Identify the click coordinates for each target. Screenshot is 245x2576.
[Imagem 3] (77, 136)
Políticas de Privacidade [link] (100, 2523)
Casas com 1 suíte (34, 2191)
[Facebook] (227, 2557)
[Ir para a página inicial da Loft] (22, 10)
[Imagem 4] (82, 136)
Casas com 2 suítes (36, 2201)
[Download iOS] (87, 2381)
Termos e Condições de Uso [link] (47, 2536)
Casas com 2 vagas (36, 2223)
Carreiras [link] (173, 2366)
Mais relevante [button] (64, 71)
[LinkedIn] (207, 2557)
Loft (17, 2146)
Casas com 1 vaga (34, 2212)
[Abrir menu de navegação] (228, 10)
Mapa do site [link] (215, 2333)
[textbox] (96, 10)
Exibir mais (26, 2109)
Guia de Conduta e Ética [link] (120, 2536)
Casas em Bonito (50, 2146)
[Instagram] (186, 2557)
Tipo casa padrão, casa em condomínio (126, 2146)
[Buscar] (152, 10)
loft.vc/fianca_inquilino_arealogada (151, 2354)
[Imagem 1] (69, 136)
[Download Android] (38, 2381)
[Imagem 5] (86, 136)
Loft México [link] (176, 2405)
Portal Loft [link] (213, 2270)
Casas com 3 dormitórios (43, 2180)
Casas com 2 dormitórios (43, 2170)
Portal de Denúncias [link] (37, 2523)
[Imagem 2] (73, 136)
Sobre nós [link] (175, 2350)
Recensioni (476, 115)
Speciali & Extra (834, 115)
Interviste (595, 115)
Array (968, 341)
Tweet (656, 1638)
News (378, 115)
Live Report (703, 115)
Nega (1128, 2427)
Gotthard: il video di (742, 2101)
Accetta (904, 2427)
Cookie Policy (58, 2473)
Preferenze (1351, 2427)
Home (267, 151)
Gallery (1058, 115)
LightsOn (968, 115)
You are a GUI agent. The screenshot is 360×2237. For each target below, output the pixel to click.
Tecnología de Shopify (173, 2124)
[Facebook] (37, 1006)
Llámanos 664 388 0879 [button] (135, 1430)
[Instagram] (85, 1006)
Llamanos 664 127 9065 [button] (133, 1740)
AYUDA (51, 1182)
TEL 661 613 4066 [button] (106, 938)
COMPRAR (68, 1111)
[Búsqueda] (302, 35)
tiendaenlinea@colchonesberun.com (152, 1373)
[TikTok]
________________________
> **WHAT THE TASK ASKS**: Retype all of the data shown above, word for word.

> **TASK RESPONSE**:
Identify the click coordinates for each target. Screenshot is 245x2576.
[Imagem 3] (77, 136)
Políticas de Privacidade [link] (100, 2523)
Casas com 1 suíte (34, 2191)
[Facebook] (227, 2557)
[Ir para a página inicial da Loft] (22, 10)
[Imagem 4] (82, 136)
Casas com 2 suítes (36, 2201)
[Download iOS] (87, 2381)
Termos e Condições de Uso [link] (47, 2536)
Casas com 2 vagas (36, 2223)
Carreiras [link] (173, 2366)
Mais relevante [button] (64, 71)
[LinkedIn] (207, 2557)
Loft (17, 2146)
Casas com 1 vaga (34, 2212)
[Abrir menu de navegação] (228, 10)
Mapa do site [link] (215, 2333)
[textbox] (96, 10)
Exibir mais (26, 2109)
Guia de Conduta e Ética [link] (120, 2536)
Casas em Bonito (50, 2146)
[Instagram] (186, 2557)
Tipo casa padrão, casa em condomínio (126, 2146)
[Buscar] (152, 10)
loft.vc/fianca_inquilino_arealogada (151, 2354)
[Imagem 1] (69, 136)
[Download Android] (38, 2381)
[Imagem 5] (86, 136)
Loft México [link] (176, 2405)
Portal Loft [link] (213, 2270)
Casas com 3 dormitórios (43, 2180)
Casas com 2 dormitórios (43, 2170)
Portal de Denúncias [link] (37, 2523)
[Imagem 2] (73, 136)
Sobre nós [link] (175, 2350)
Recensioni (476, 115)
Speciali & Extra (834, 115)
Interviste (595, 115)
Array (968, 341)
Tweet (656, 1638)
News (378, 115)
Live Report (703, 115)
Nega (1128, 2427)
Gotthard: il video di (742, 2101)
Accetta (904, 2427)
Cookie Policy (58, 2473)
Preferenze (1351, 2427)
Home (267, 151)
Gallery (1058, 115)
LightsOn (968, 115)
You are a GUI agent. The screenshot is 360×2237. For each target below, output the pixel to click.
Tecnología de Shopify (173, 2124)
[Facebook] (37, 1006)
Llámanos 664 388 0879 [button] (135, 1430)
[Instagram] (85, 1006)
Llamanos 664 127 9065 [button] (133, 1740)
AYUDA (51, 1182)
TEL 661 613 4066 [button] (106, 938)
COMPRAR (68, 1111)
[Búsqueda] (302, 35)
tiendaenlinea@colchonesberun.com (152, 1373)
[TikTok]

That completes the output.